AVAILABLE DATA Start Marker
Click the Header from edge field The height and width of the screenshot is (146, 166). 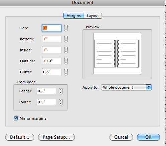(x=46, y=91)
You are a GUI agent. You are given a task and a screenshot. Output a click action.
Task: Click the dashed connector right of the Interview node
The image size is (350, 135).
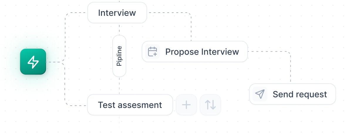coord(170,13)
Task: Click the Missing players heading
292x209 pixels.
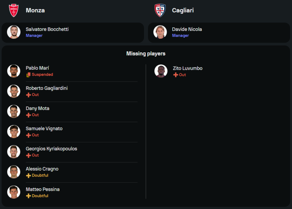Action: [146, 54]
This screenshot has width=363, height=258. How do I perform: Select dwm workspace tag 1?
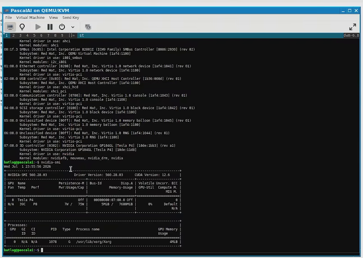pyautogui.click(x=7, y=36)
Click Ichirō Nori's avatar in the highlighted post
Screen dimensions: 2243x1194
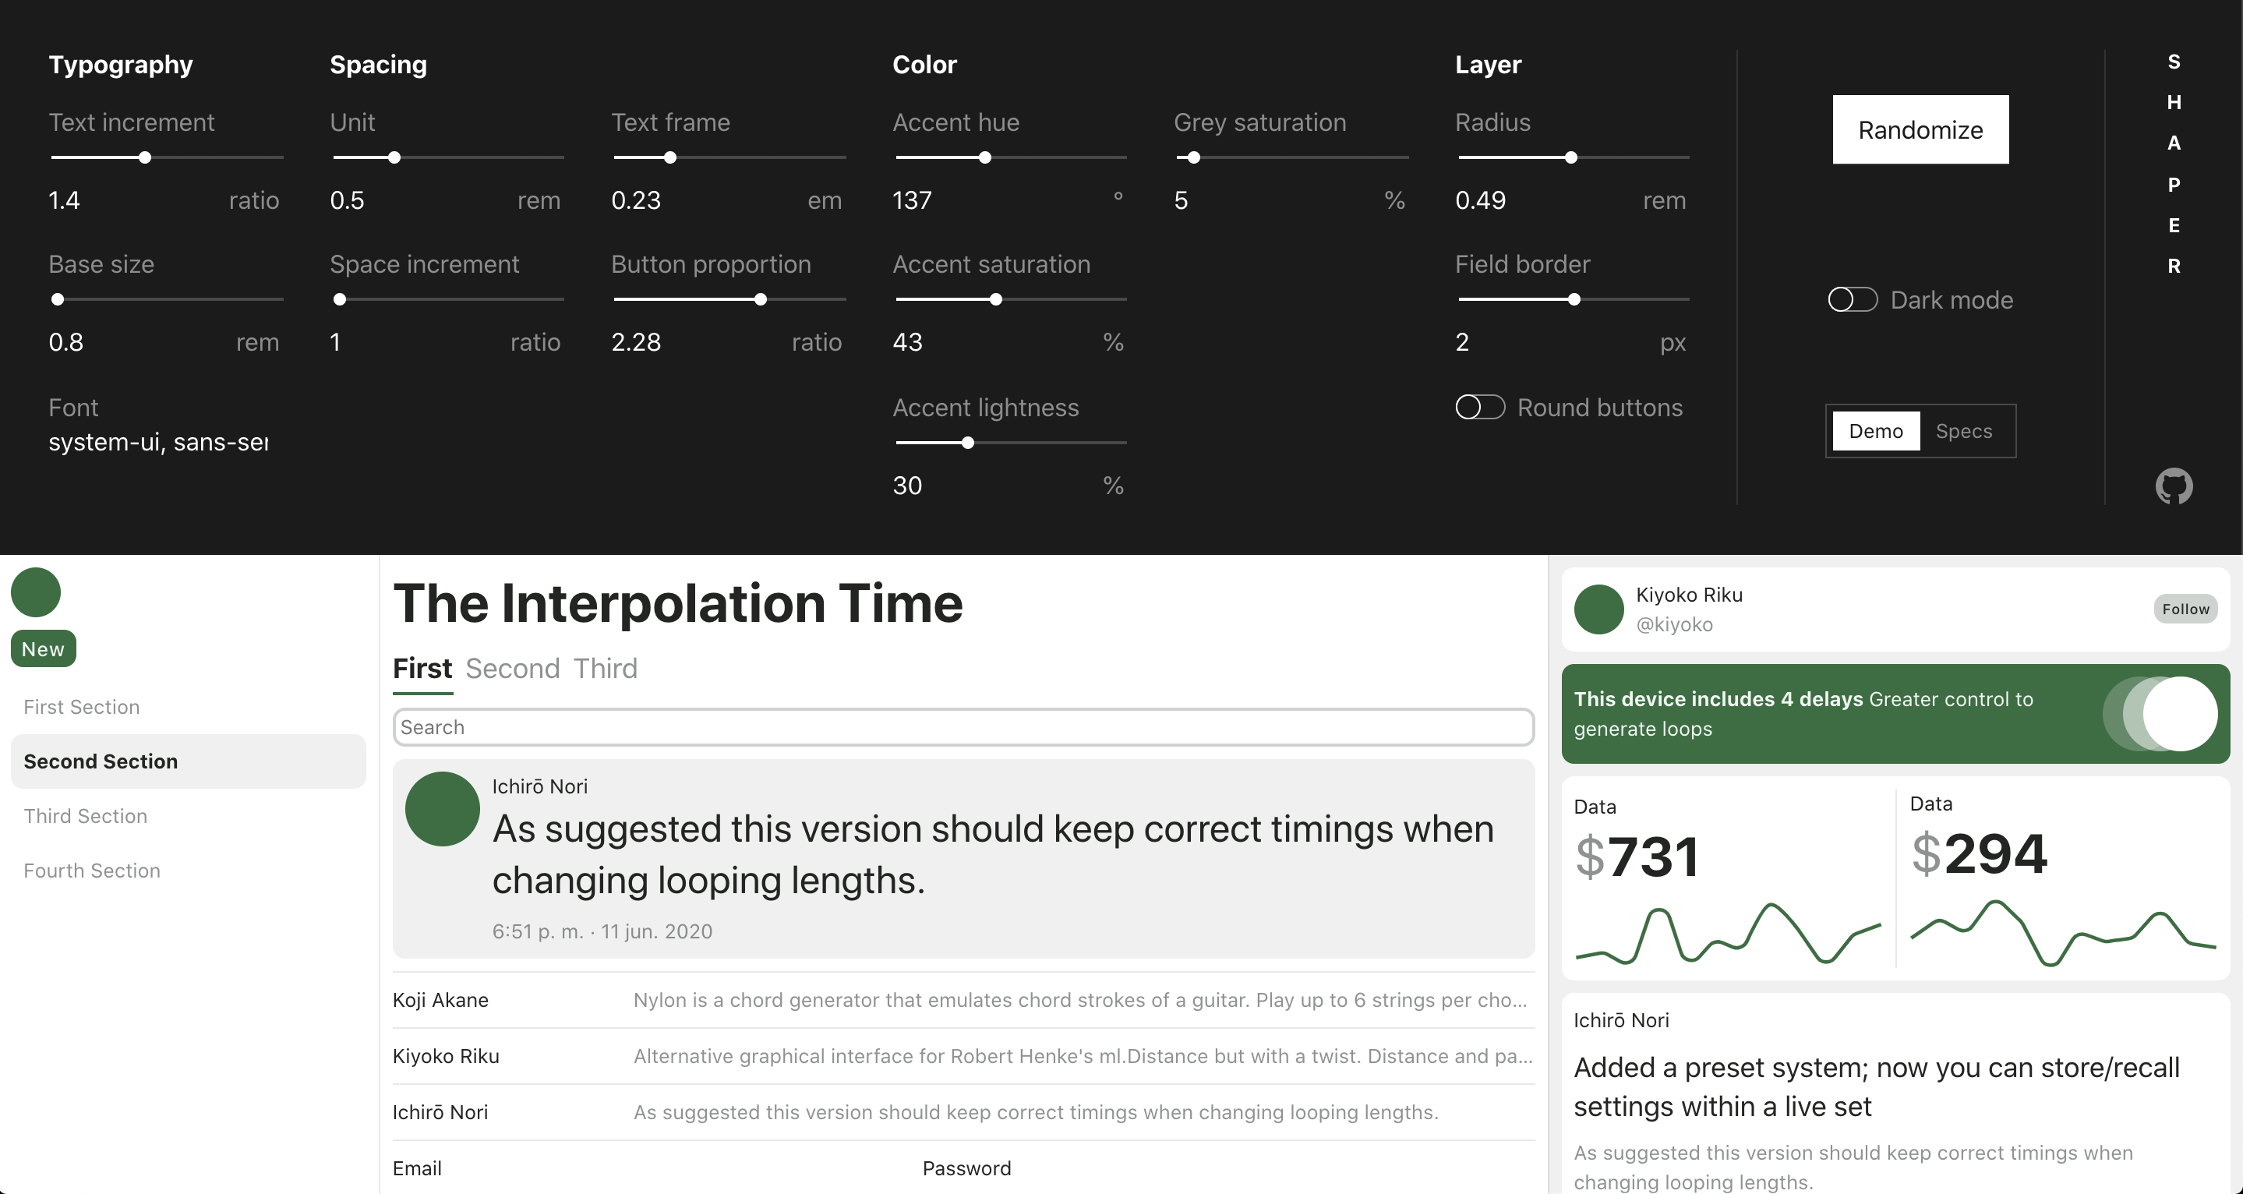[x=442, y=809]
AVAILABLE DATA End Marker
Write out again, exactly, each line from the one with "The image size is (350, 135)." to the end of the entries. No pictures go in.

EXERCISE RESPONSE —
The image size is (350, 135).
coord(170,13)
Task: Click the Missing players heading
292x209 pixels.
Action: [146, 54]
This screenshot has width=363, height=258. How do I perform: Select dwm workspace tag 1?
pyautogui.click(x=7, y=36)
Click Ichirō Nori's avatar in the highlighted post
Screen dimensions: 2243x1194
[x=442, y=809]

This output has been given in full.